Not to brag, but this isn’t my first Czech comedy. It’s not even the first one I’ve reviewed for The American Spectator. In 1987, I wrote about My Sweet Little Village, about a truck driver and a village idiot whom I described as an “Iron-Curtain Laurel and Hardy.” The movie mocked Western values and exalted communal farming — hey, it was made under Communism — but it had its charms and some gentle laughs. Three years later, I enjoyed Čas sluhů, a dark domestic comedy about yuppies in Prague. Who’d have thought that a country bordered by the two Germanys and the USSR (as was the case then with Czechoslovakia) could produce a decent comedy?

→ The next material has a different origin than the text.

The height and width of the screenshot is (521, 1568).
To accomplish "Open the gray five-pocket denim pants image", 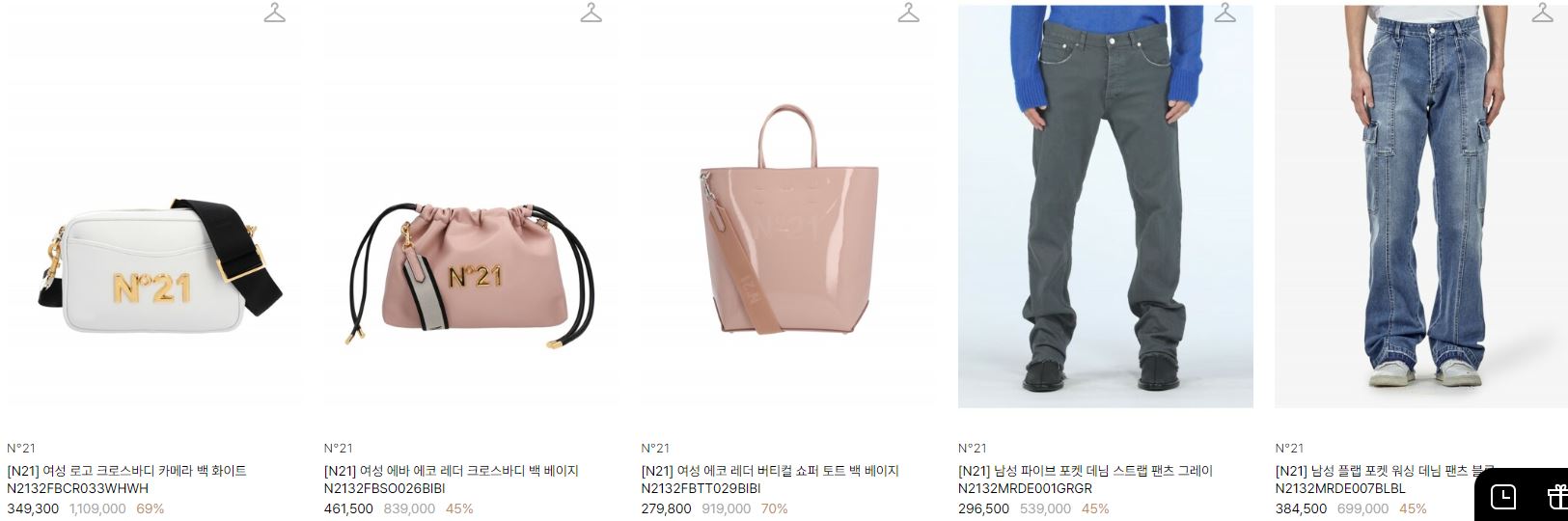I will [x=1106, y=206].
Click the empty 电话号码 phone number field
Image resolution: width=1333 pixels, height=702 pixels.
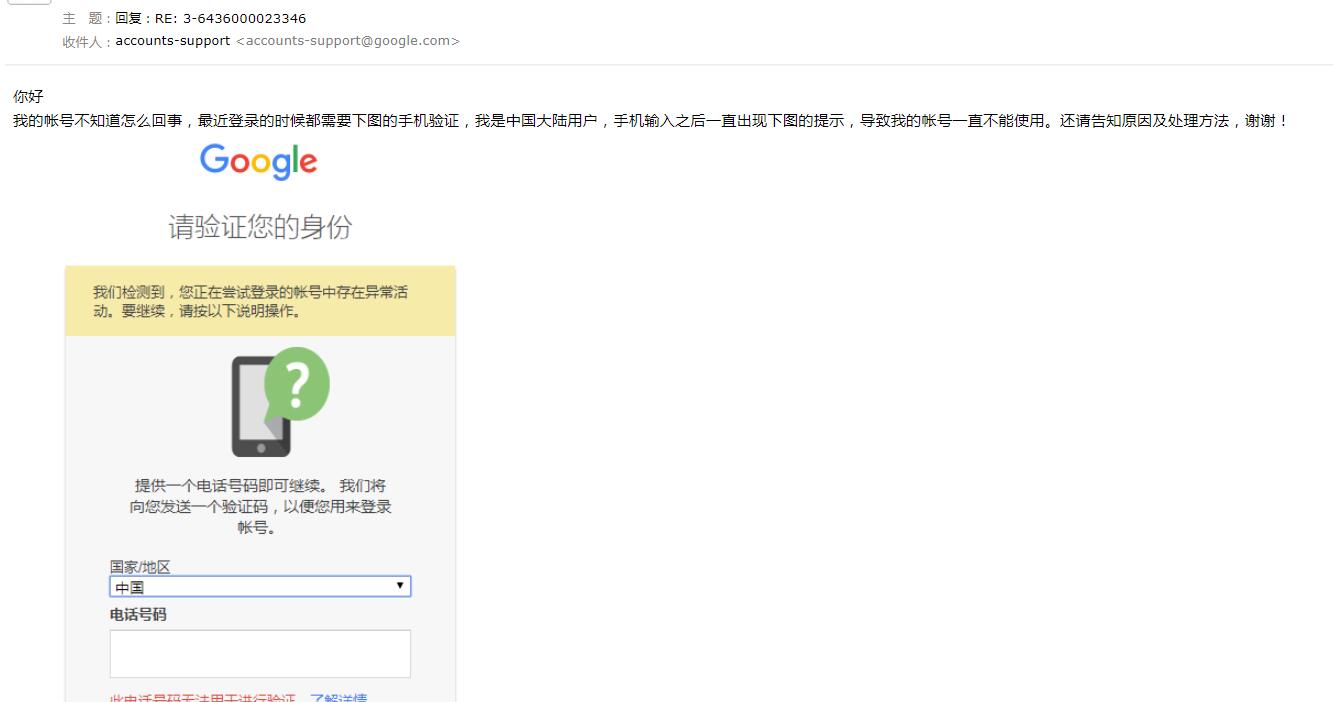(260, 654)
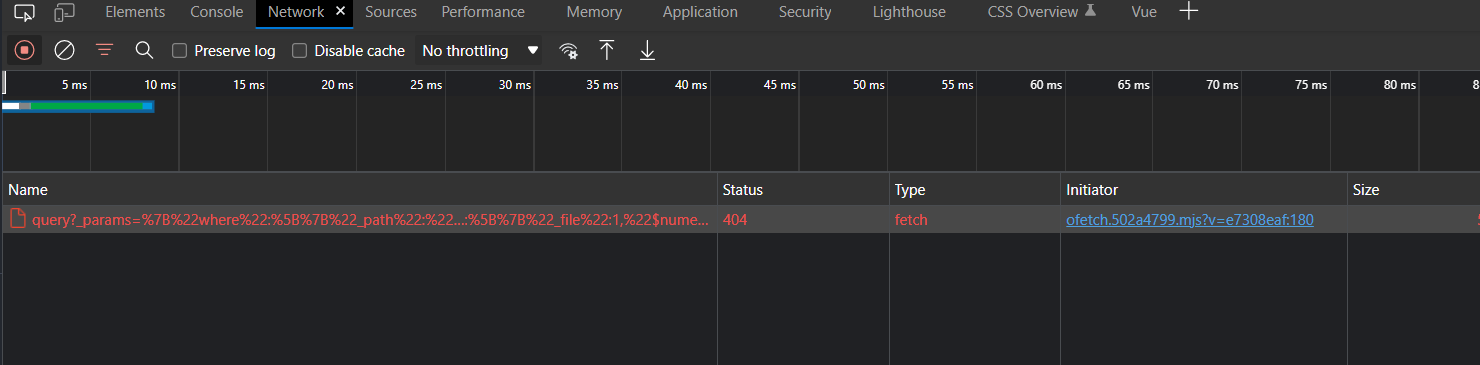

And here we are with Owners, which is considerably better than both of those 1980s pictures. In case you missed the 2020 Czech Lion Awards, Owners received the most nominations — including seven for acting — and won for best screenplay, best actress (Ramba), and best supporting actress (Melíšková). And deservedly so: the script is top-notch, the performances terrific, the timing perfect; the combination of antipathy and affection with which these people regard one another is perfectly credible, as is the way in which Mrs. Zahrádková gradually loses her cool in the face of her neighbors’ inability to separate the trivial from the vital — even though, as she labors to explain to them, their lives may well be in danger if they don’t have the building’s utilities repaired. No, this may not be quite as great a movie as Twelve Angry Men, but it sure is funnier. If only Hollywood still made them like this!